= What is needed =
Lines in the entries below where the word "Given" shows up should each be copied.

= Data shown =
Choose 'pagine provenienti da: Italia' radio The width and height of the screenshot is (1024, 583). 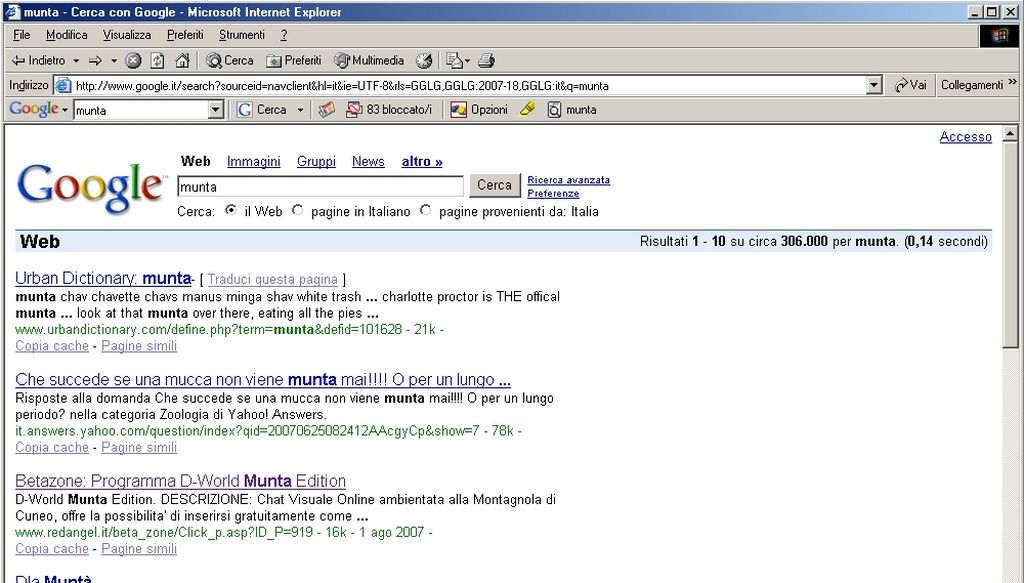pyautogui.click(x=426, y=211)
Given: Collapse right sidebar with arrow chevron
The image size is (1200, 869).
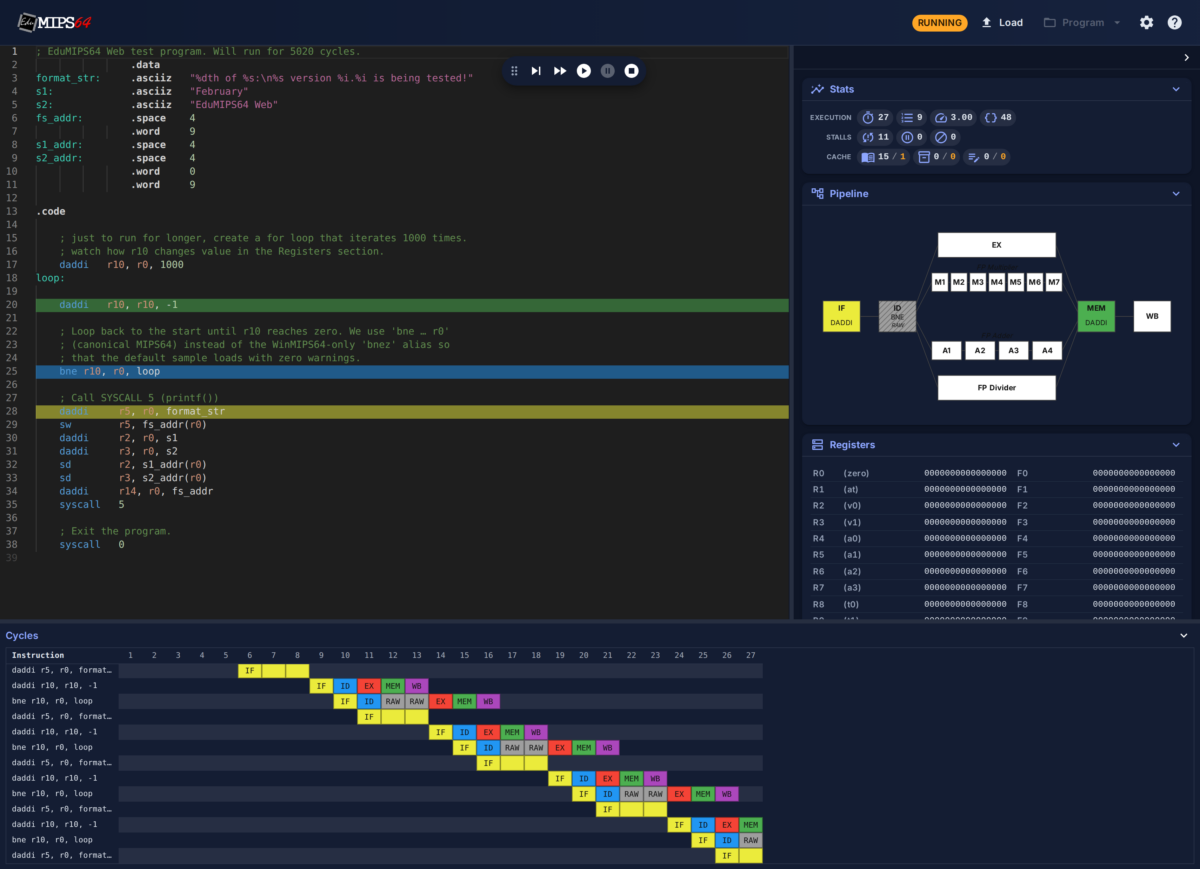Looking at the screenshot, I should (x=1185, y=58).
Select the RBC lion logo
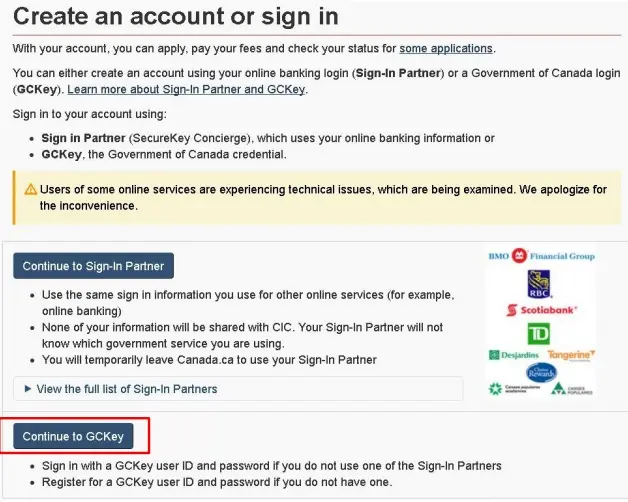The image size is (628, 502). point(539,284)
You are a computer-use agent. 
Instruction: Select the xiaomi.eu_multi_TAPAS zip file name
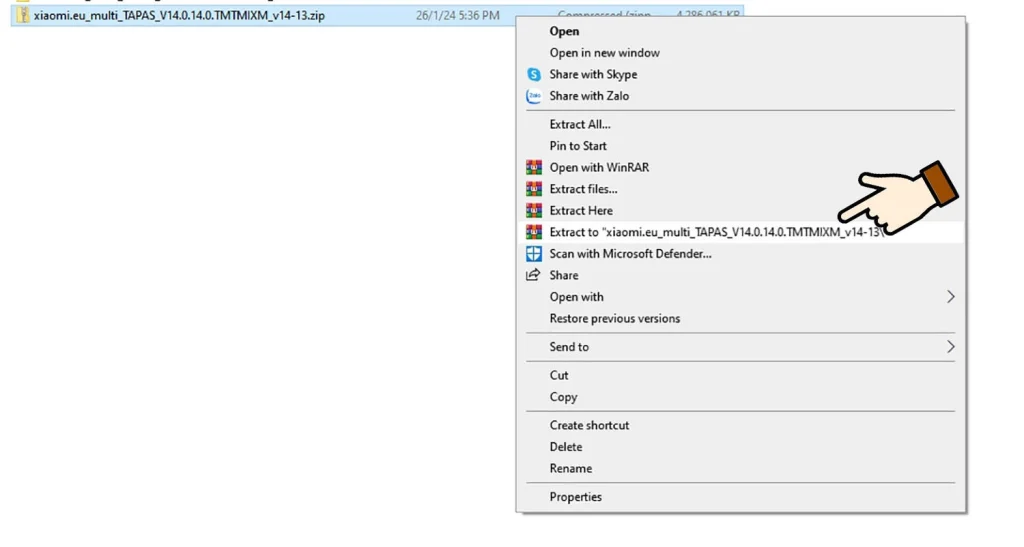pos(179,16)
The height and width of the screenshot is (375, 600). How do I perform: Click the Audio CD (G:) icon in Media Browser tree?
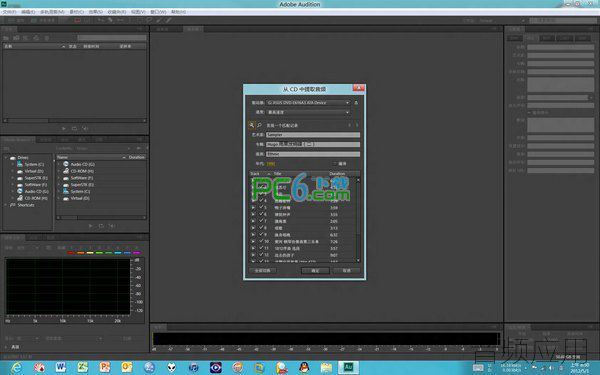click(20, 191)
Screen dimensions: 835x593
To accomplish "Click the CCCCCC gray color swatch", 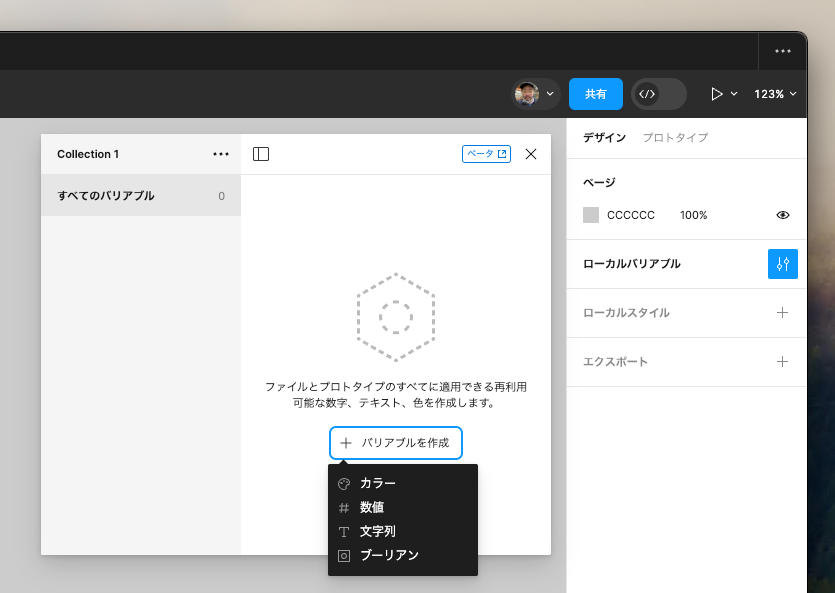I will coord(591,214).
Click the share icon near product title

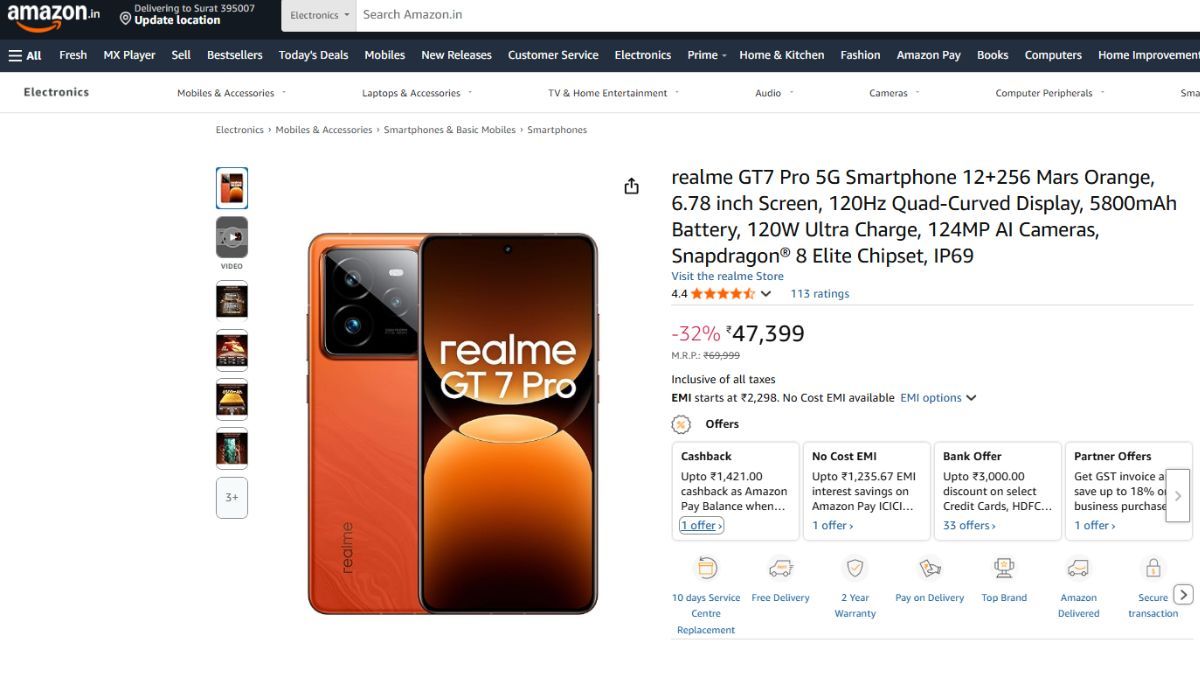click(631, 185)
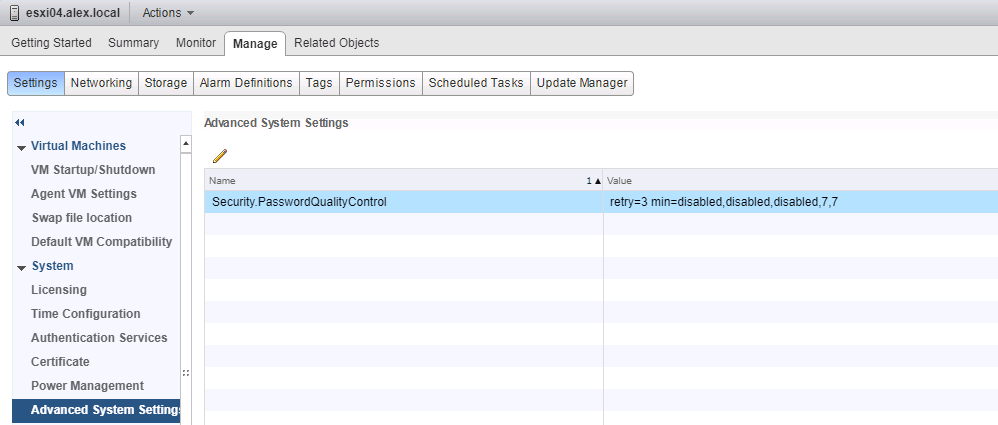Open the Related Objects tab
This screenshot has height=425, width=998.
[336, 43]
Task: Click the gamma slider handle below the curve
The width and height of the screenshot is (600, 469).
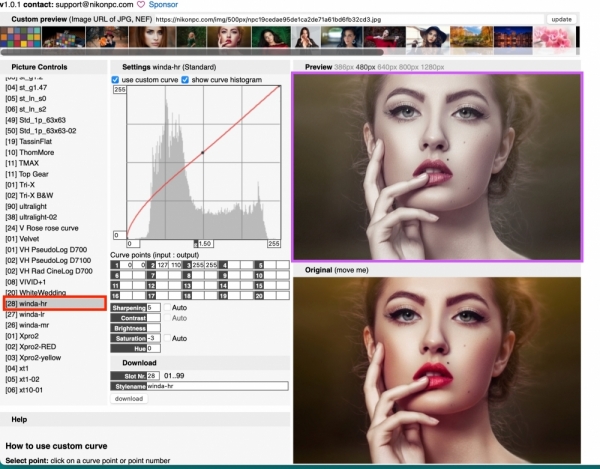Action: point(198,242)
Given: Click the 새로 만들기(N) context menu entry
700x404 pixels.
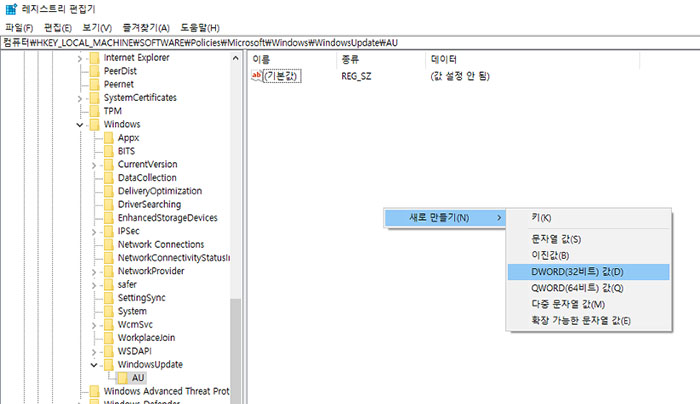Looking at the screenshot, I should pos(440,217).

= Output for this exercise =
Given: Collapse right sidebar with arrow chevron
Given: Click the 새로 만들기(N) context menu entry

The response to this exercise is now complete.